EXTRACTED TEXT:
* Begin *

# Memories of Pandora



## Deleted member 56686 (Oct 10, 2014)

I hope this isn't out of place, but I thought some of us would have some reminiscences of Pandora and would like to express their memories of her.

For me, I've only been here a short time, but I was getting to know Pandora quite well. We frequented certain threads and I was so touched by her compassion for others, particularly those that we're in distress.

We had one brief conversation in one thread in particular where we hoped to chat more deeply later on. I remember telling her how I found comfort in this forum and she wholeheartedly agreed. She loved all of us in her own way and obviously she will be greatly missed.

So anyone with special memories, please add on :smile2:


----------



## dale (Oct 10, 2014)

one of my favorite people here. what does this mean? has she died? 


edit: oh wow. i never read the site announcements. that's horrible. i'll miss her.


----------



## Deleted member 56686 (Oct 10, 2014)

Yes Dale, she passed away Monday. Cran started a thread titled Pandora's Passing. I just added this thread in case people wanted to be more elaborate in their memories.


----------



## Schrody (Oct 10, 2014)

Pandora was such a sweet person. Always caring. I didn't know her well, but we spoke a little, and I could see and feel she's a very warm and loving person. She always had a nice word for everybody. So sad, all out of sudden. She was too young.


----------



## Bishop (Oct 10, 2014)

I wish I could point to one particular memory, but Pandora was always just a wonderful presence in any part of the forum. She was always calm and wise and offered great advice and encouragement. I still remember her wonderful words in my Catfish Interview, and being touched.

* End *

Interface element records
* Begin *

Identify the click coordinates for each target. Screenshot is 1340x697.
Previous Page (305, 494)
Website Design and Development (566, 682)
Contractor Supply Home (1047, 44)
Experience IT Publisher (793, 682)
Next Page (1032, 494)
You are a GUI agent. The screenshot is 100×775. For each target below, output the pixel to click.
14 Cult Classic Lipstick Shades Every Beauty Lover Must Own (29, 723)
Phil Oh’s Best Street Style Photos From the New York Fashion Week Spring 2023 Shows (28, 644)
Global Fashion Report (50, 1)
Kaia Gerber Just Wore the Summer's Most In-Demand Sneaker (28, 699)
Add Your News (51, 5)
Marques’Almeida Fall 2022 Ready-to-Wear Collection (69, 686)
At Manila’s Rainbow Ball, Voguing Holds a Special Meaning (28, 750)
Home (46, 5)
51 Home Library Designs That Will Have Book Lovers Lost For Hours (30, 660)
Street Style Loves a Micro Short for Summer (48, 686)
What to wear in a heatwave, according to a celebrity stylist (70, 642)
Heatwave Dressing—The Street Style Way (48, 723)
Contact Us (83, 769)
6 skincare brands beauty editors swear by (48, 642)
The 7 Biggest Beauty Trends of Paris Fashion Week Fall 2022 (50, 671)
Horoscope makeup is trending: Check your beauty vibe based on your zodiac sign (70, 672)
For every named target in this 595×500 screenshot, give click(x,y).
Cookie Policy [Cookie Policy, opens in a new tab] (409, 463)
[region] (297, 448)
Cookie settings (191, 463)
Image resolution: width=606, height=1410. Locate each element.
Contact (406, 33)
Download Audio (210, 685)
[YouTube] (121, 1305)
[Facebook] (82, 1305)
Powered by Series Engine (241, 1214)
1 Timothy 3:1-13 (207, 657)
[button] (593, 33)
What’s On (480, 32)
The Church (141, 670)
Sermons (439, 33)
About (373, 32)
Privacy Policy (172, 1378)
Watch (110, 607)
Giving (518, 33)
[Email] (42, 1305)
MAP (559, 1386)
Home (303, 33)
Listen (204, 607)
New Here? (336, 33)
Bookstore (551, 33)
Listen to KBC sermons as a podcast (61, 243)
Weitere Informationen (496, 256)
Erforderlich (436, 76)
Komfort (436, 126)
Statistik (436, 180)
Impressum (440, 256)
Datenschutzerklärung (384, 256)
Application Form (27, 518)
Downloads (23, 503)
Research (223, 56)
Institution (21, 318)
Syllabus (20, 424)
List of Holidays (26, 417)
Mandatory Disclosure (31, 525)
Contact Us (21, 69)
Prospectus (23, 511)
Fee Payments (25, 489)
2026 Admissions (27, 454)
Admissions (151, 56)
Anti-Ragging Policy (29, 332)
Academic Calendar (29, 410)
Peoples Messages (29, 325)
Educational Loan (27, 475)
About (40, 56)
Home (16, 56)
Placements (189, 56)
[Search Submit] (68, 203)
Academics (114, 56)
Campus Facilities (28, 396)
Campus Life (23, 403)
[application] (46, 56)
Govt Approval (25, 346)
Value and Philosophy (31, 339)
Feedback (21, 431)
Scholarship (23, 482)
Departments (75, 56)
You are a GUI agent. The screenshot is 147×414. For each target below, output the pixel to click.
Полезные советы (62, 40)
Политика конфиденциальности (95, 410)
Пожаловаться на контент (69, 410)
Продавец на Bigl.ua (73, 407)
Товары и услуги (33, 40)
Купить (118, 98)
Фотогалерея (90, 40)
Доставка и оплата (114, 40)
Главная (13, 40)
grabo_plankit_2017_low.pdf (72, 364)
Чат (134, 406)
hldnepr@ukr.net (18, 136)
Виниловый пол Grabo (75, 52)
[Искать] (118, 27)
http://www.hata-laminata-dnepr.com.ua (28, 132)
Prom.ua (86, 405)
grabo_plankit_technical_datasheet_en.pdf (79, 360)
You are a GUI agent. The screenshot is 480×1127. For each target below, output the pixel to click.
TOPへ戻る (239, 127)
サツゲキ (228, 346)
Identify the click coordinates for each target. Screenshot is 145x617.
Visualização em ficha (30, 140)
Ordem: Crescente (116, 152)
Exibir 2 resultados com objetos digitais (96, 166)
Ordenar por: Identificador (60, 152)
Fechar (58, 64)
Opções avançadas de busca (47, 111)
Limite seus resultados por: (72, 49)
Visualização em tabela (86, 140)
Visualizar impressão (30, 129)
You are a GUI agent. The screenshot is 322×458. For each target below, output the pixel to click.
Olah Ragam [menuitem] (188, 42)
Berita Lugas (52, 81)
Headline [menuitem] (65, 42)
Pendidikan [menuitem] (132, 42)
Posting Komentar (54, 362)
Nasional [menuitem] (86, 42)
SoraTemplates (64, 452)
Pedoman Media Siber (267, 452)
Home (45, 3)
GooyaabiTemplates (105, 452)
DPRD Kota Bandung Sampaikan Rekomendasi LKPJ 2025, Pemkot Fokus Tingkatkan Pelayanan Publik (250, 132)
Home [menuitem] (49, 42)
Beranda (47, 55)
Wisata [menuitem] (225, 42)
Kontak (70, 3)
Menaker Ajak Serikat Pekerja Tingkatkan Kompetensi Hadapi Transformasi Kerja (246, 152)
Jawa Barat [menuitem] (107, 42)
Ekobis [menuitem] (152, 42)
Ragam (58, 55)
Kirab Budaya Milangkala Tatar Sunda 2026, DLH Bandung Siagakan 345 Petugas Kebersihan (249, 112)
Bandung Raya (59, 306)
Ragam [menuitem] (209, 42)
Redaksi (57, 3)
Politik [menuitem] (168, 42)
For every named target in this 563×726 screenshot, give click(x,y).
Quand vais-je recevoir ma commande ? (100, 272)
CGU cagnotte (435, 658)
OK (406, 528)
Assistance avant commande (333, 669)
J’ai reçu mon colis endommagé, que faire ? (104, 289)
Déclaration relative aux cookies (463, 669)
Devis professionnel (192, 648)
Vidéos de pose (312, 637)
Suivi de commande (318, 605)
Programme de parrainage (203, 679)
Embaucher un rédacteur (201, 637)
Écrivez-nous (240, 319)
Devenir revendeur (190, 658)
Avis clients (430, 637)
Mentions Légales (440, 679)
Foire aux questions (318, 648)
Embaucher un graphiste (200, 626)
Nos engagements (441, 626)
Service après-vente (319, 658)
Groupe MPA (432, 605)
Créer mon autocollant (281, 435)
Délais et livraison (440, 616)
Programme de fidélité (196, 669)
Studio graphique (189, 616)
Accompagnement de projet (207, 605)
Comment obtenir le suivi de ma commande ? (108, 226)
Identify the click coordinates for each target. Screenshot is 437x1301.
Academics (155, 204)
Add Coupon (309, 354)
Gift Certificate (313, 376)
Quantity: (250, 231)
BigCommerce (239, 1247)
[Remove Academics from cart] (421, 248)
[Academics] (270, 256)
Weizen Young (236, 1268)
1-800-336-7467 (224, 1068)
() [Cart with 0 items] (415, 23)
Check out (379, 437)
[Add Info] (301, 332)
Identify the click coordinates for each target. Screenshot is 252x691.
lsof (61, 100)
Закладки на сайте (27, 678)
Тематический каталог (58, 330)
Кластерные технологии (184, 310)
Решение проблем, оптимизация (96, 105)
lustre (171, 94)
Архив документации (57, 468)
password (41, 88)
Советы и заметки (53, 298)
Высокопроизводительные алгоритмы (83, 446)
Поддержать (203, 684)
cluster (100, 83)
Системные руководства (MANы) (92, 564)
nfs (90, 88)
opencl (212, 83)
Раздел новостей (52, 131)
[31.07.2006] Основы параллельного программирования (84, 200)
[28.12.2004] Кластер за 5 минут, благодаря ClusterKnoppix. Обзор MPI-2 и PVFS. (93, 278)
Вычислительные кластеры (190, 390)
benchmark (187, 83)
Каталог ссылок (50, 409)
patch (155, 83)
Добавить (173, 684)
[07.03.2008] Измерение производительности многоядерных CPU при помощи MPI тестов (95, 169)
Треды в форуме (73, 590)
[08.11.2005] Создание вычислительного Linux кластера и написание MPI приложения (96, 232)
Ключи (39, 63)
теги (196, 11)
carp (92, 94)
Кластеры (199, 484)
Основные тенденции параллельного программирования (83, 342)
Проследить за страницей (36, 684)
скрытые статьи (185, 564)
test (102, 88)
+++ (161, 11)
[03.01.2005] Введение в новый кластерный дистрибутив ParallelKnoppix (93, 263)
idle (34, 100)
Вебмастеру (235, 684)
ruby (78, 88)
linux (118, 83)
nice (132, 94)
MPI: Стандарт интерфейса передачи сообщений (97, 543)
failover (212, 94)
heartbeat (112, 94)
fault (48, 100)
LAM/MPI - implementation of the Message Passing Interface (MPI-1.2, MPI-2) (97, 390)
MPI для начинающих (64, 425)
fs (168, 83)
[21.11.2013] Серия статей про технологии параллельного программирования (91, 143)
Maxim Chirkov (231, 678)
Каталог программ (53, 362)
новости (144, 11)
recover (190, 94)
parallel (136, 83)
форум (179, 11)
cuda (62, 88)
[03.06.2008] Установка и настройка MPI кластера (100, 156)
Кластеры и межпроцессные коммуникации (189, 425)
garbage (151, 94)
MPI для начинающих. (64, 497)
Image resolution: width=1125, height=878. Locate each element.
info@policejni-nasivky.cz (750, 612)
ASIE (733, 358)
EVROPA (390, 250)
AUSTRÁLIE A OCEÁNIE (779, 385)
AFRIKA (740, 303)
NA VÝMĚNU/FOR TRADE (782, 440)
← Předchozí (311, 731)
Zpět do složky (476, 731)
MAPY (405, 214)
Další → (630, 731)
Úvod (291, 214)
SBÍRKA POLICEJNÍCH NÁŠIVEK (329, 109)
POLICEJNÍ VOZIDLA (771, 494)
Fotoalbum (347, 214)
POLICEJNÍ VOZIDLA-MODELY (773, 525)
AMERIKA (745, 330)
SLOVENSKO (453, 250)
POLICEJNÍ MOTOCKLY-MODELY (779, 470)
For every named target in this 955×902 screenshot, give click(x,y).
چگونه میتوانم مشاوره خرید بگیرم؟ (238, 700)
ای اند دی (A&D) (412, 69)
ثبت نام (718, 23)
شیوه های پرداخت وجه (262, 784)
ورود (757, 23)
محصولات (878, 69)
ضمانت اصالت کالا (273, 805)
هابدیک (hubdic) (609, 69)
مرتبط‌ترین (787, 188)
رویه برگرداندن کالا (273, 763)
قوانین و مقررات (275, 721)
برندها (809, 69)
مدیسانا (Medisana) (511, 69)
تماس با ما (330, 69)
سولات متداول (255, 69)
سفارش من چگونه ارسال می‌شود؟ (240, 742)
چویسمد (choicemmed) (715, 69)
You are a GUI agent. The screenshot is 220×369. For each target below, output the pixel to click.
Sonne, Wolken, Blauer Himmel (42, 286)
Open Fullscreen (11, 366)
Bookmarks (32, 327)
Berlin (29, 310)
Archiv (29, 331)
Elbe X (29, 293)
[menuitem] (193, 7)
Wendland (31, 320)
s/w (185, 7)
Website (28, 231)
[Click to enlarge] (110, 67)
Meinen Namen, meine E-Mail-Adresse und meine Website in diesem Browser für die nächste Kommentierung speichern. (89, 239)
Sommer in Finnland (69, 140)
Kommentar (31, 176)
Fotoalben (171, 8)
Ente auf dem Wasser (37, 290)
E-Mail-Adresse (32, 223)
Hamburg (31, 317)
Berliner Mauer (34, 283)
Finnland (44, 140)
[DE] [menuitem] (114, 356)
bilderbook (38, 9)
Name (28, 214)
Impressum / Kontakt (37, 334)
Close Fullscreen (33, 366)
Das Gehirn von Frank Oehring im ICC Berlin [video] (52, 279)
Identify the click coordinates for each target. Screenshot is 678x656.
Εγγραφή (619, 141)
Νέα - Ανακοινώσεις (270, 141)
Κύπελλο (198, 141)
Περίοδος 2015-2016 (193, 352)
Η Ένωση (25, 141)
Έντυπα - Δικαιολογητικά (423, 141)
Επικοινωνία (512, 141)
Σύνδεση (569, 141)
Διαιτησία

* End *

THE TASKS:
• a. List the usernames of everyone who posted in the forum thread remembering Pandora, counting each poster only once.
• b. Carry on the forum thread remembering Pandora from the point where it stops.

THE RESULTS:
• a.
Deleted member 56686
dale
Schrody
Bishop

• b.
----------



## TKent (Oct 10, 2014)

OH NO... I had no idea. She lived in my general area and I had been planning to ask her to meet me for coffee sometime.  How awful.


----------



## Deleted member 56686 (Oct 10, 2014)

I was especially concerned about you TK. I knew you two were talking about the Atlanta Falcons. It's such a sad day. :sad:


----------



## TKent (Oct 10, 2014)

And I can almost imagine her penning a few lines that would capture the feeling better than anything I could ever dream of writing. 

It's such a sad day. :sad:


----------



## TKent (Oct 10, 2014)

What a weird day this has been. I just can't get Pandora off my mind. One day she said she was looking at the beautiful lake Spivey and I realized how close she was and felt a kind of connection knowing she was there. She was also on my welcoming committee. So when I'd see her post, I often would click to see what beautiful words she had shared that day.  Been looking through some this morning, and this one just hit me hard.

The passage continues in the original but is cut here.